(Source extract Opens)
Hedge fund billionaire Larry Robbins, founder of Glenview Capital Management, is having a tough start to the year.
The fund has fallen 8% in the first week of trading of the year, The Wall Street Journal’s Rob Copeland reports.
Last year, Glenview Capital was among the 20 worst-performing hedge funds, falling 17% through November 30, according to performance data compiled by HSBC.
Robbins last year sent investors the most humbling letters we’ve ever encountered.
“I’ve failed to protect your capital, and mine, from a significant drawdown, despite a flat market,” Robbins wrote in the third-quarter investor letter.
The 46-year-old hedge fund manager went on to say he would “accept responsibility to repair the damage.”
Robbins’ hedge fund has been been a big investor in managed care, hospital, pharma, and veterinarian stocks. His top five equity holdings include Humana, Monsanto, Thermo Fisher Scientific, AbbVie, and Flextronics International, according to the most recent regulatory filing data.
(Source extract Closes)
(Supplied data Opens)
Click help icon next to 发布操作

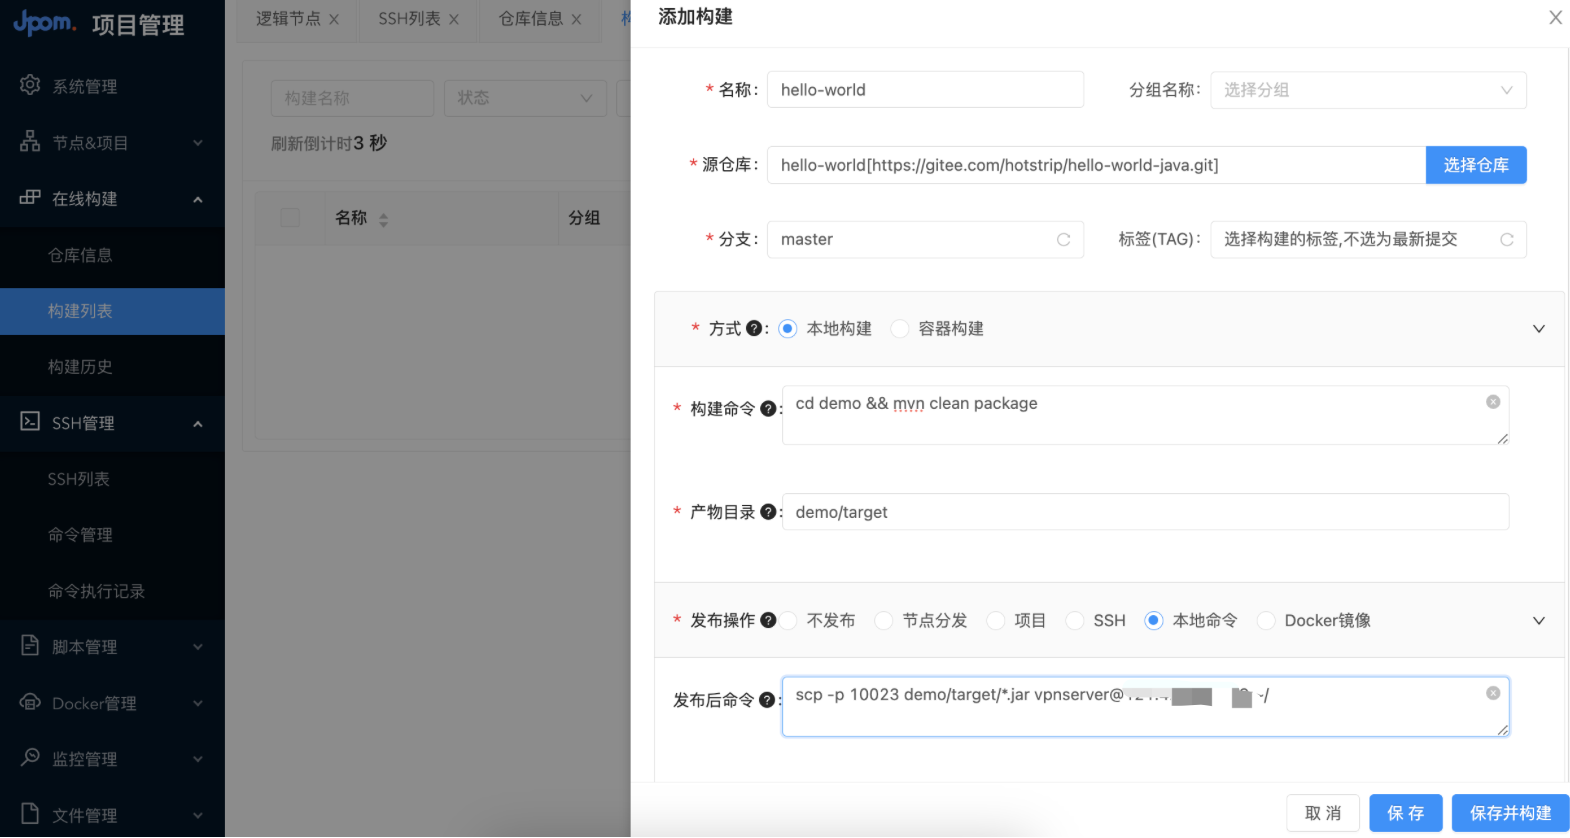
(Supplied data Closes)
● Questions:
[1] According to the article about Larry Robbins and Glenview Capital, how much did the fund fall in the first week of trading of the year?
[2] Write the next few sentences of the article about Larry Robbins and Glenview Capital, picking up after its final sentence.

● Results in order:
[1] 8%

[2]
In an effort to make it up to his investors, Robbins said in the letter he would be opening up a new fund without any management or performance fees.
“My goal is your capital, not my income,” he wrote, “and I believe I have a responsibility to work for free to recover the losses I created for you.”
The new fund will be a long-only vehicle focused on healthcare.
Robbins, who has an estimated net worth of $2.3 billion, also told investors that he would “rightfully earn nothing” for his 2015 performance.